Hidden SSIDs come up constantly in conversations about WiFi security. The idea is straightforward: if your network isn’t broadcasting its name, attackers can’t find it. Problem solved.
Except it isn’t. Not even close.
A hidden SSID is what’s sometimes called security through obscurity — the belief that concealment is a substitute for actual security controls. It isn’t. The network still exists. It still broadcasts beacon frames. And the moment any legitimate client connects or reconnects, it announces the SSID to anyone in range who’s listening.

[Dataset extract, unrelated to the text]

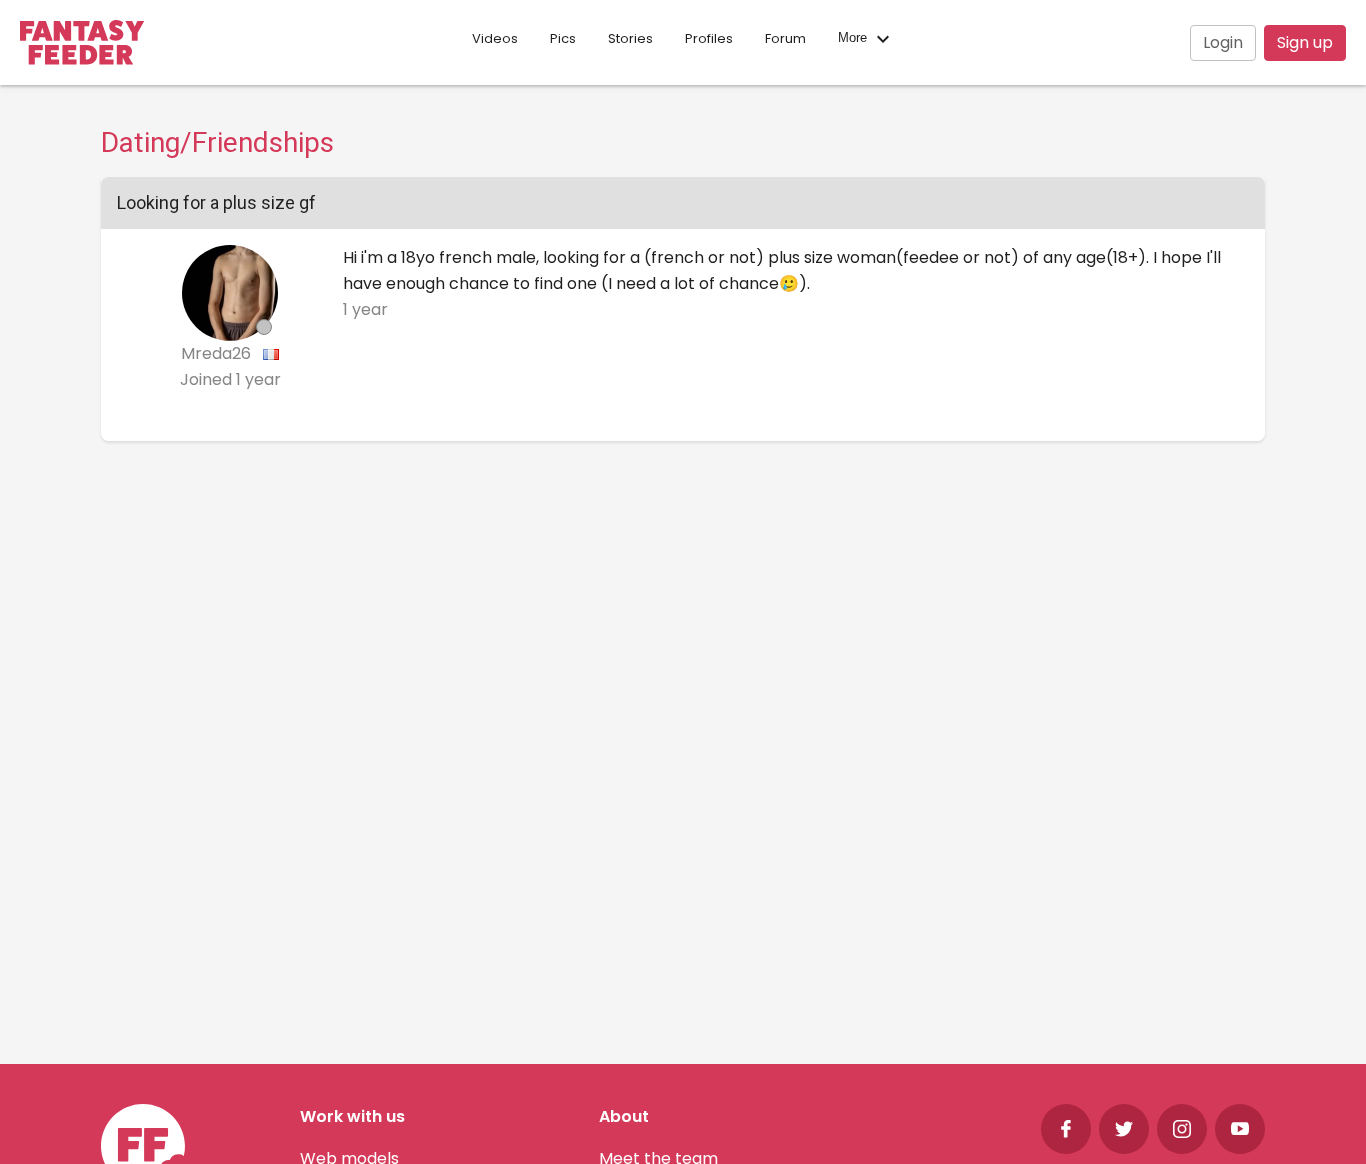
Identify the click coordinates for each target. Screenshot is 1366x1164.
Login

All you need is patience. Or a deauth packet. Patience is optional.
The attack, step by step
1. Monitor mode and initial scan
With the Alfa AWUS036H in monitor mode, airodump-ng is launched on channel 6 to survey the environment. The hidden network shows up immediately — no SSID in the broadcast, but the BSSID, channel, and signal strength are all visible. The network is hiding its name, not its existence.
airodump-ng is relaunched with output saved to a file called hidden to capture everything that follows.
2. Forcing the SSID into the open
There’s already an authenticated client on the network. That’s the opportunity. A deauthentication packet is sent to that client using aireplay-ng, booting it off the network. The client immediately tries to reconnect — and during that reconnection process, the full authentication exchange happens in plaintext, including the SSID.
In this case, the hidden network turns out to be Cisco. One deauth packet. Mystery solved.
This is why hidden SSIDs provide zero meaningful protection against an active attacker. Your clients give you away every time they reconnect.
3. ARP Request Replay to generate IVs
With the SSID now known, the attack continues exactly as in the previous episodes. An ARP Request Replay attack is launched against the network to drive up IV generation rates, collecting the volume of IVs needed for aircrack-ng to work effectively.
4. Cracking the WEP key
Once enough IVs are captured, aircrack-ng recovers the WEP encryption key. The hidden SSID added no meaningful resistance to the process — just one extra step at the beginning.
The real lesson here
Hidden SSIDs are a client-side problem dressed up as a network security feature. Administrators enable them thinking they’re reducing attack surface. What they’re actually doing is adding mild inconvenience for legitimate users — because clients have to be manually configured with the SSID rather than discovering it automatically — while adding zero friction for an attacker with a wireless adapter in monitor mode.
If anything, the forced manual configuration of clients creates new problems. Devices configured to actively probe for a hidden SSID are broadcasting that SSID in their probe requests constantly — which is a different exposure we’ll come back to later in this series.
Security through obscurity isn’t a layer of defence. It’s a false sense of it. If you ever see a client report that recommends hiding SSIDs as a security control, that’s a finding in itself.
Real security means assuming the attacker can see your network. Because they can.